Wondering what the differences are between Tree Automata and Tree Transducers.

Wikipedia says:

Tree transducers extend tree automata in the same way that word transducers extend word automata.

And about word transducers it says:

A finite-state transducer (FST) is a finite-state machine with two memory tapes, following the terminology for Turing machines: an input tape and an output tape. This contrasts with an ordinary finite-state automaton, which has a single tape. An FST is a type of finite-state automaton that maps between two sets of symbols.[1] An FST is more general than a finite-state automaton (FSA). An FSA defines a formal language by defining a set of accepted strings while an FST defines relations between sets of strings.

But I don't understand what the implications are and what the differences really are, even though there is the extra tape. Not sure about the tapes in the Tree Transducers.

All I see so far is tree transducers have the extra "output alphabet" for constructing a new tree (which you plug the state into):

$$ {\displaystyle q(f(x_{1},\dots ,x_{n}))\to u}$$

For instance:

$${\displaystyle q(f(x_{1},\dots ,x_{3}))\to g(a,q'(x_{1}),h(q''(x_{3})))}$$

but the automata have pretty much the same signature, just using the input alphabet only:

$$q(f(x_1,...,x_n)) → f(q_1(x_1),...,q_n(x_n))$$

  • $\begingroup$ I'm not familiar with the details concerning tree automata/transducers. In the domain of words an automaton defines a language, i.e. a set of words, as it accepts certain words and rejects others. A transducer on the other hand takes a word as input and produces another word. Thus it defines a function from words to words. I think the tree setting is a generalization. Not sure if this helps you though, as this is pretty much what wikipedia says. $\endgroup$
    – SimonJ
    Jun 6, 2018 at 13:58

1 Answer 1


A tree automaton accepts trees. A tree transducer maps trees into trees. Although string automata generally work natural from left to right, there is no such natural choice for tree automata: they can process the tree from top to bottom, from bottom to top, and there are even models that walk over trees (like two-way string automata walk over the input).
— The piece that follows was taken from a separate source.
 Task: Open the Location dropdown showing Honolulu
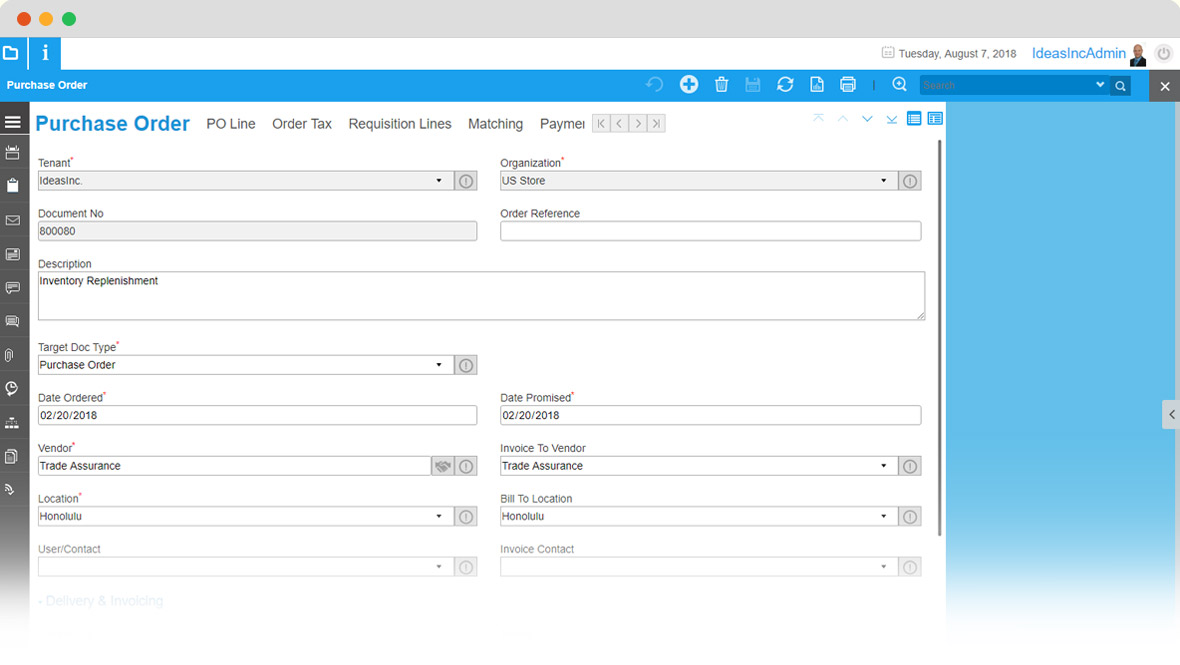coord(245,517)
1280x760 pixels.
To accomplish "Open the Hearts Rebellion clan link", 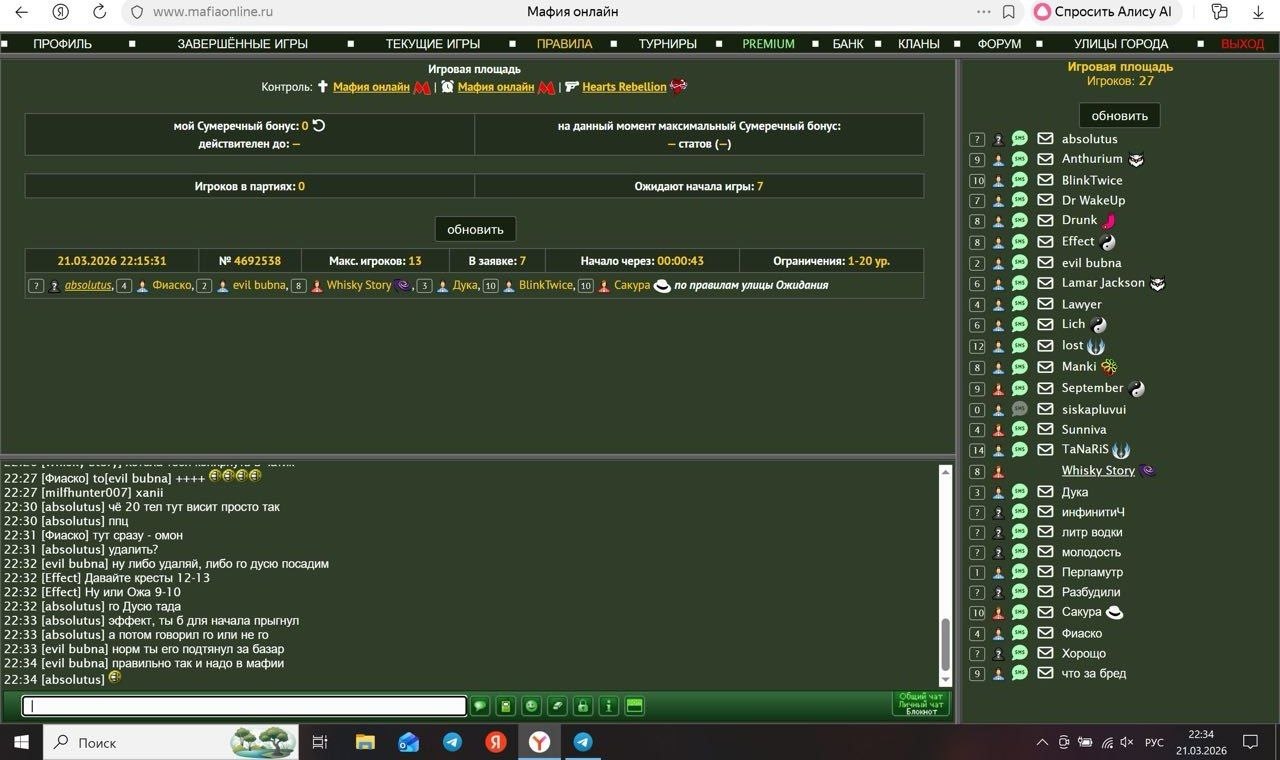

As far as I understand, you example has the following meaning. Your automaton is working top to bottom.

$q(f(x1,\dots ,x3))\to g(a,q′(x1),h(q′′(x3)))$

To the right of the rule we read $q(f(x1,\dots ,x3))$. This means the input is a tree that has a root labelled with symbol $f$. This root has three children represented by the variables $x1,\dots ,x3$. The transducer is at state $q$ when it visits the root labelled $f$.

To the right we see the tree that is constructed when the rule is applied. The tree has a root labelled $g$ and three children. The first child is a leaf labelled by $a$. The next two subtrees are computed by two copies of the original transducer. The second child (of the output) $q′(x1)$ means a copy of the transducer starts at the first child "$x_1$" of the input tree in state $q'$, and the third child $h(q′′(x3))$ indicates a tree with node labelled $h$ which has a single child computed by another copy of the transducer started at the third child "$x_3$" of the input in state $q''$.